**Task requirements:** Reproduce verbatim the passage of the opinion piece on Afghanistan below from "Strategic patience coupled" to "C R Sasikumar)".

**Source extract:**
↓↓↓
It is Pakistan’s moment of triumph in Afghanistan, but India must bet on patience.

 Strategic patience coupled with political empathy for Afghan people, and an active engagement will continue to keep Delhi relevant in Kabul’s internal and external evolution.

Written by C. Raja Mohan Updated: August 24, 2021 7:18:51 am

It is Pakistan’s moment of triumph in Afghanistan, but India must bet on patience.

The Pakistan Army’s quest for strategic depth in Afghanistan harks back to the ‘forward policy’ school that sought to actively control the territories beyond the Indus. (Illustration by C R Sasikumar)

As the tragic chaos at the Hamid Karzai International Airport in Kabul continues, two interconnected political negotiations unfolding are likely to determine Afghanistan’s immediate future. One is focussed on building a new political order within Afghanistan and the other is about gaining international recognition for the incipient Taliban-led government.

Notwithstanding the current triumphalism in Pakistan at “overthrowing” the US-backed order in Kabul and “pushing” India out of Afghanistan, Delhi can afford to step back and signal that it can wait. For one, Rawalpindi is some distance away from establishing a new political order dominated by the Taliban. Then there is the challenge of securing the international legitimacy of a Pakistan-backed order in Afghanistan and sustaining its future.
↑↑↑
**Dataset content:**
↓↓↓
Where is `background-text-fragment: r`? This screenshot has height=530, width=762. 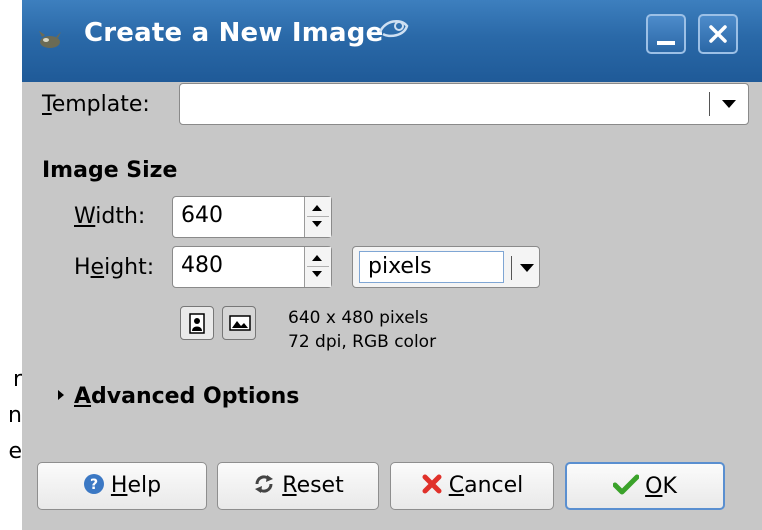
↑↑↑
**Solution for this problem:**
Strategic patience coupled with political empathy for Afghan people, and an active engagement will continue to keep Delhi relevant in Kabul’s internal and external evolution.

Written by C. Raja Mohan Updated: August 24, 2021 7:18:51 am

It is Pakistan’s moment of triumph in Afghanistan, but India must bet on patience.

The Pakistan Army’s quest for strategic depth in Afghanistan harks back to the ‘forward policy’ school that sought to actively control the territories beyond the Indus. (Illustration by C R Sasikumar)